Сразу же, как состоялась наша встреча с Анастази в квартале Тампль, я последовала её совету: отрядила Перла на поиски.
Я и сама склонялась к тому, чтобы предпринять нечто подобное, но пребывала в затруднении. Искать? Но где искать? С чего начать?
Я прежде никогда не задумывалась ни о чем подобном, ибо приключения такого рода были слишком далеки от моих привычных занятий.

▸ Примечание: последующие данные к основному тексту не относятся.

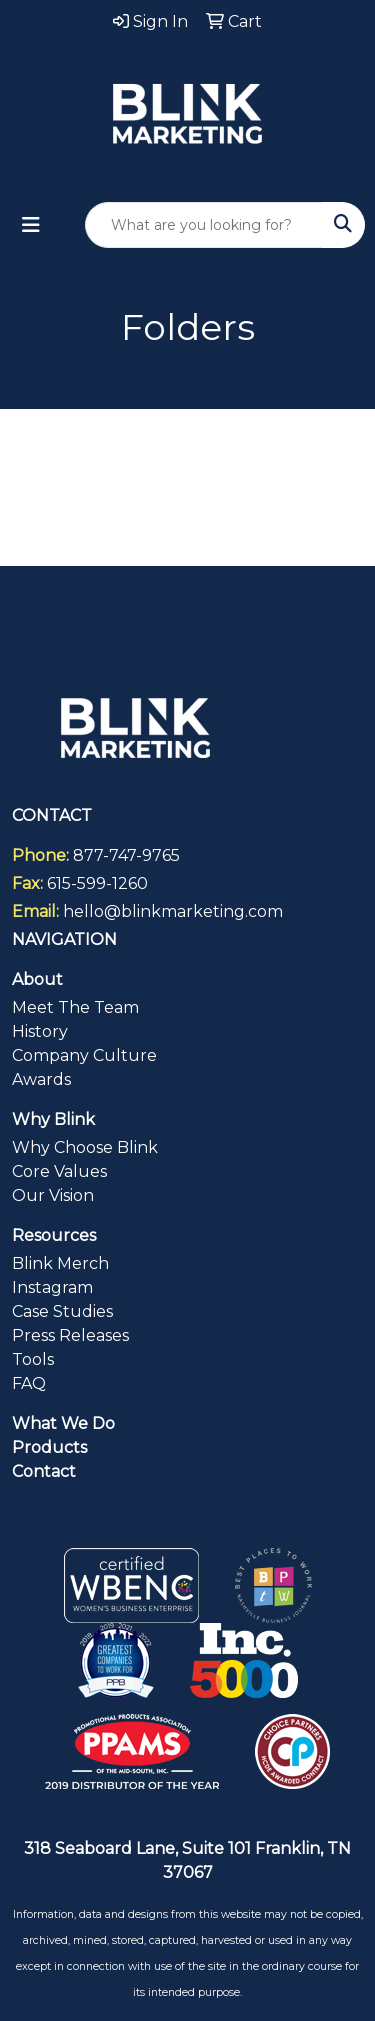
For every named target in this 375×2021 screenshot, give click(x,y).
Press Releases (70, 1335)
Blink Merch (60, 1263)
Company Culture (84, 1055)
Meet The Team (75, 1007)
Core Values (59, 1171)
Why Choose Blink (85, 1147)
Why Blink (53, 1119)
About (37, 979)
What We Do (63, 1423)
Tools (33, 1359)
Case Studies (62, 1311)
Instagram (52, 1287)
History (40, 1031)
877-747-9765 (126, 855)
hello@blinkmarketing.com (173, 911)
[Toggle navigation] (31, 225)
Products (49, 1447)
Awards (41, 1079)
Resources (54, 1235)
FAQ (29, 1383)
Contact (44, 1471)
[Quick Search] (204, 225)
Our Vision (53, 1195)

Из моего окружения, из моих близких, никто никогда не пропадал, а розыск всегда предполагал преступную подоплеку.
Разыскивали убийц, мошенников, предателей.
На то существовала некая, не совсем почтенная служба, именуемая полицией, которая подчинялась непосредственно первом министру.

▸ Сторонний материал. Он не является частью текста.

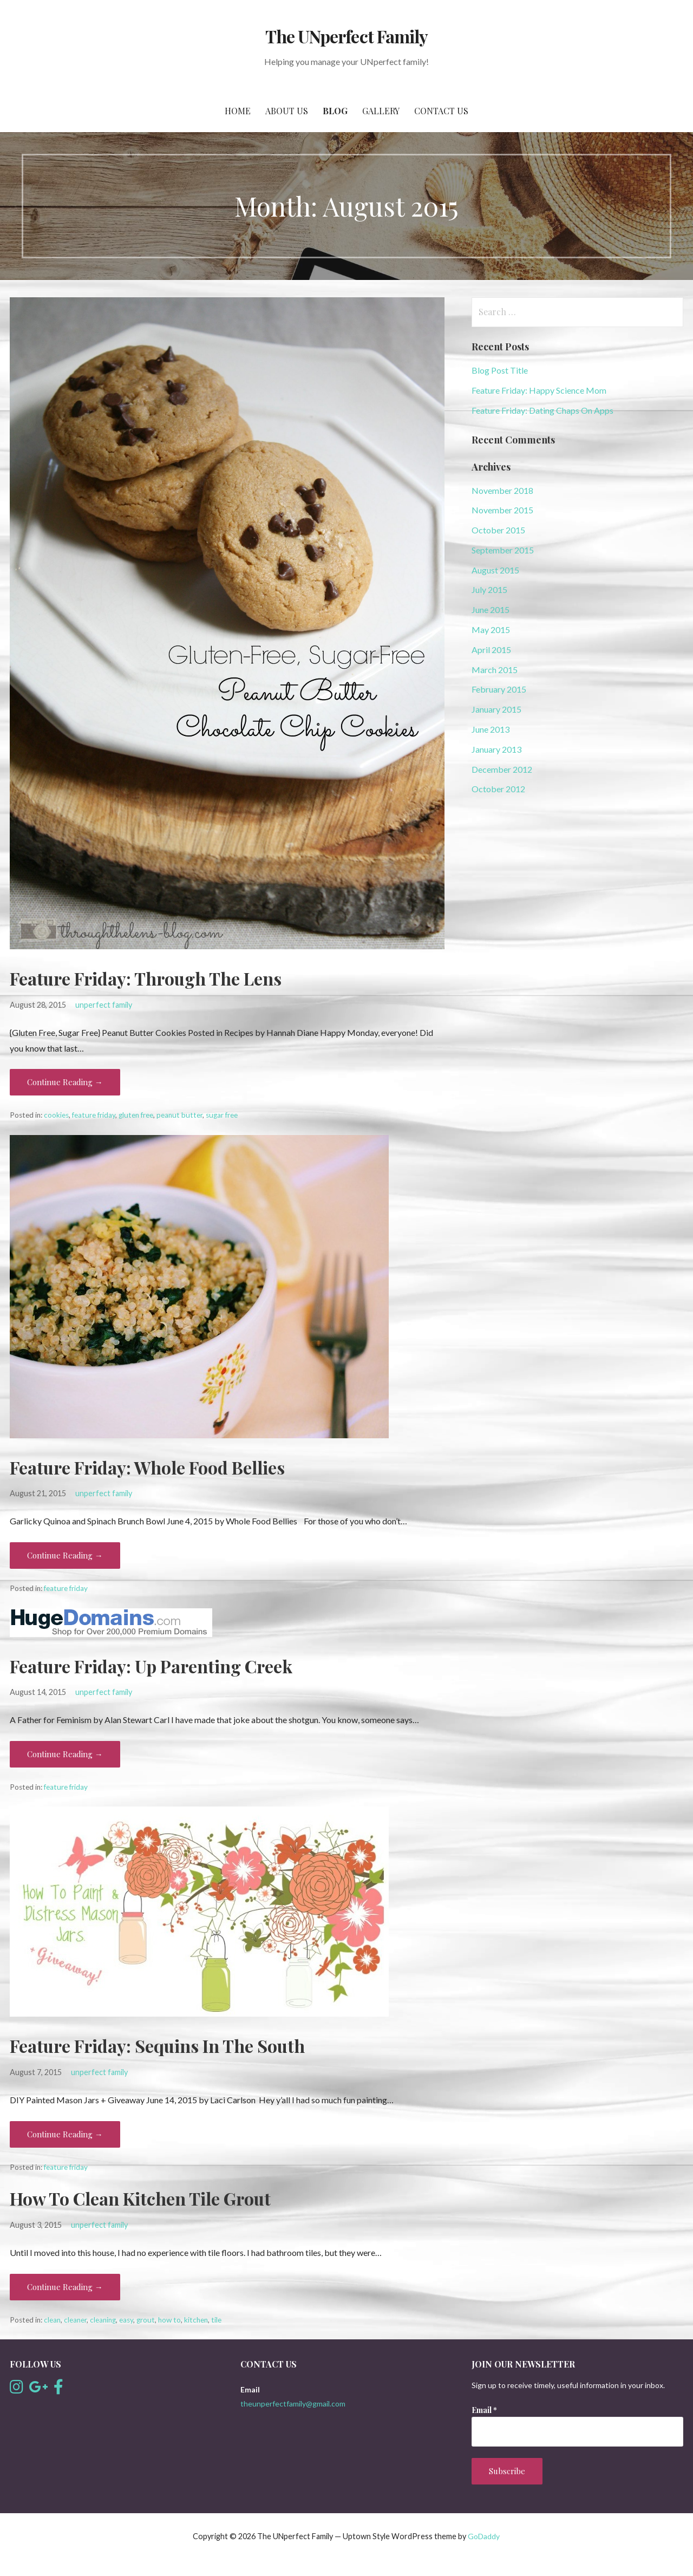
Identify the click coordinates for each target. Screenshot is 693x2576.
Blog (335, 110)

Но не обращаться же к самому Ришелье с просьбой найти ребёнка!
Нет, тут требовалась собственная решимость. Собственная предприимчивость.
Тем более с таким союзником, как Анастази. Она предложила разделить мой аспект поисков на верхний и нижний, провести границу между мирами дня и ночи.
Верхний, как более безопасный и пристойный, поручить женщине, сообразительной и неутомимой, чтобы та обошла все ближайшие к улице Сен-Дени лавки, суконные, галантерейные, скобяные, а также кондитерские и булочные, заводя разговоры с хозяйками, с женами хозяев, с их дочерями, сёстрами, тётками, приживалками, кухарками — одним словом, со всеми существами женского пола, обладающими глазами, ушами и даром речи.
Особое внимание Анастази посоветовала уделить особам пожилым и почтенным, из тех, кто по немощи своей уже неспособен заниматься хозяйством и проводит своё время в праздном созерцании.
— Заблуждением было бы считать, что эти дамы, утратив молодость и грацию движений, лишились так же и ума. Большинство из них притворяется безобидными полуслепыми, а то и полупомешанными, старушками, но память их набита сведениями, как потайной шкаф отца Жозефа. Они очень наблюдательны, к тому же мстительны и злопамятны. Если вашей посланнице удастся их разговорить, то они выдадут ей все тайны Парижа.
Имя произнеслось сразу – Катерина. Это она, с её даром внимать, выуживать, извлекать тайны у самых недоверчивых хранительниц.